■ **Tasks and exercises**:
A – According to the teaching post, which year of classroom teaching does the writer begin this month?
B – Reproduce the teaching post word for word from "A Fun Rabbit" to "regions on GeoGebra)".

■ **Selected text**:

--

Where do I stand this morning? I worry that many of my students are SO driven by grades and by trying to balance their commitments that they are motivated to reflect and learn more by grades than by almost anything else. They tell me this year after year by saying things like ‘I would do more homework practice if you graded homework regularly’ They say this even after acknowledging that they would learn more and do better if they practiced more regularly. Given this fact (at least I am pretty convinced it is a fact) I want to have a set of classroom practices and policies in place that take advantage of this motivation and reinforces habits in a way that leads to better learning, less stress and, hopefully, better grades so that my students feel a tangible sense of their efforts. I want policies and practices that do not increase stress and put time pressures on me and my students. I want students to feel that there is equity across their classes, not to feel like they lucked into (or were cursed by) certain teachers. I think that some sense of uniformity of expectations is kind of important. I want a coherent set of principles to be visible to my students and their parents, a way to express what I believe is important about our work together.
This month I start my 33rd year of classroom teaching. At one point in my life I thought I would have figured all of this out already. I suppose the job would be less rich and rewarding if that were true.
A Fun Rabbit Hole
Last week – I know, it’s taken too long to write about this – my Precalculus Honors class started the day with a brief quiz. One of my PCH students named Max finished the quiz early and started sketching on his scrap paper. He showed me a diagram like this:
He described the problem this way – I have a square and a quarter circle coming across it. I also have a circle inscribed in the square. What is the area of these little regions? (I clumsily sketched in those regions on GeoGebra)

--

■ **Records supplied**:

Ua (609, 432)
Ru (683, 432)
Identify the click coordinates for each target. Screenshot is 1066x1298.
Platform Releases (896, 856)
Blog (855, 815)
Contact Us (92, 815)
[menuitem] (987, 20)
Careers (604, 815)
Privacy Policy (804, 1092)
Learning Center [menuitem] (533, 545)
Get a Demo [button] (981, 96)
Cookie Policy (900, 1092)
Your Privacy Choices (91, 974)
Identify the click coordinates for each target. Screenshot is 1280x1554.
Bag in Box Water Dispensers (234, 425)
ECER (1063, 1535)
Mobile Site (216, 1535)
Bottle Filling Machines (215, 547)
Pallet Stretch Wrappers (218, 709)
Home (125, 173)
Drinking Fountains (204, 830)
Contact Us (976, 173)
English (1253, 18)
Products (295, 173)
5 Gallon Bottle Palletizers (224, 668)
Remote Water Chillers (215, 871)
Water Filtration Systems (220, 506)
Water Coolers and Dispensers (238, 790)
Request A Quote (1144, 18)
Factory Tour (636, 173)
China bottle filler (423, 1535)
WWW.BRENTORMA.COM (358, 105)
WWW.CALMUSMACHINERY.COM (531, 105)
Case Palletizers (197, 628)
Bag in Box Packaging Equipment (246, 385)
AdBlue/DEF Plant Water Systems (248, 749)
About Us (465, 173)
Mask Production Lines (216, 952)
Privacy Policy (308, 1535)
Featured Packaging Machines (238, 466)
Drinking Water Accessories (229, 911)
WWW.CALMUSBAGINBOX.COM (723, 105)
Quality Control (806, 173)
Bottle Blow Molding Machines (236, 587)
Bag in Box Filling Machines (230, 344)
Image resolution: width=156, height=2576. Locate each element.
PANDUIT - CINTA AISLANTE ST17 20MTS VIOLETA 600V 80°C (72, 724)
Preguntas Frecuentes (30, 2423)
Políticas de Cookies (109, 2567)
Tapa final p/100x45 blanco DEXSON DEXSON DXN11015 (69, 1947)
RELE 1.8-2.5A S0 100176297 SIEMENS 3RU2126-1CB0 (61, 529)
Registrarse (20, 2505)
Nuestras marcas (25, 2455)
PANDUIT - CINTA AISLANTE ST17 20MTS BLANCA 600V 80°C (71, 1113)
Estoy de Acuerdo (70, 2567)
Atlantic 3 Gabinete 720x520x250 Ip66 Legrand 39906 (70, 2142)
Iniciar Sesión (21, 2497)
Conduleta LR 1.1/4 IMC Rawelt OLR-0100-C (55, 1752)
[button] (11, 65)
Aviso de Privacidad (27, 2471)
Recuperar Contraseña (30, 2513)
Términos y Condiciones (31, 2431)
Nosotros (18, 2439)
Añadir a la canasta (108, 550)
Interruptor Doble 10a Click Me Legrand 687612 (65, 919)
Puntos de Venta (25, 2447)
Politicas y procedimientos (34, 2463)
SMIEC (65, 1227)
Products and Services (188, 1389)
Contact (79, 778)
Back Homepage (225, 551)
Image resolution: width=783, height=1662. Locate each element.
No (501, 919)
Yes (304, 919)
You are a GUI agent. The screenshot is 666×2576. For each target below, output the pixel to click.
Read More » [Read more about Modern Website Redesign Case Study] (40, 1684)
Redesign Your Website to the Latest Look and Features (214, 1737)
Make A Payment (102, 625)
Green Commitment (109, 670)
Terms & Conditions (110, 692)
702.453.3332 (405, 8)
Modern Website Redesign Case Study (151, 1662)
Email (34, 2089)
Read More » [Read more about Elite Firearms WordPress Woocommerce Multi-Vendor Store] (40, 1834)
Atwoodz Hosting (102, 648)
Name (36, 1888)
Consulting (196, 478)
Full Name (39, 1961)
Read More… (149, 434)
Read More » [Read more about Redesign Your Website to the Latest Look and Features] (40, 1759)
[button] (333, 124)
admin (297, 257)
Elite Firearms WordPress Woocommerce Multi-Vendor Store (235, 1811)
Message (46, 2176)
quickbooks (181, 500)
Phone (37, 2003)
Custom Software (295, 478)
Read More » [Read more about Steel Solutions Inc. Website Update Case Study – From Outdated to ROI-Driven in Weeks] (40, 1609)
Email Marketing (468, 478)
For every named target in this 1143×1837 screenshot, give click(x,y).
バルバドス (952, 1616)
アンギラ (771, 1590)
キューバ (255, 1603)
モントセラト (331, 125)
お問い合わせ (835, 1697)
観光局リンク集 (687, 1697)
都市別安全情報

--

■ **Exercise responses**:
A – The 33rd year.

B –
A Fun Rabbit Hole
Last week – I know, it’s taken too long to write about this – my Precalculus Honors class started the day with a brief quiz. One of my PCH students named Max finished the quiz early and started sketching on his scrap paper. He showed me a diagram like this:
He described the problem this way – I have a square and a quarter circle coming across it. I also have a circle inscribed in the square. What is the area of these little regions? (I clumsily sketched in those regions on GeoGebra)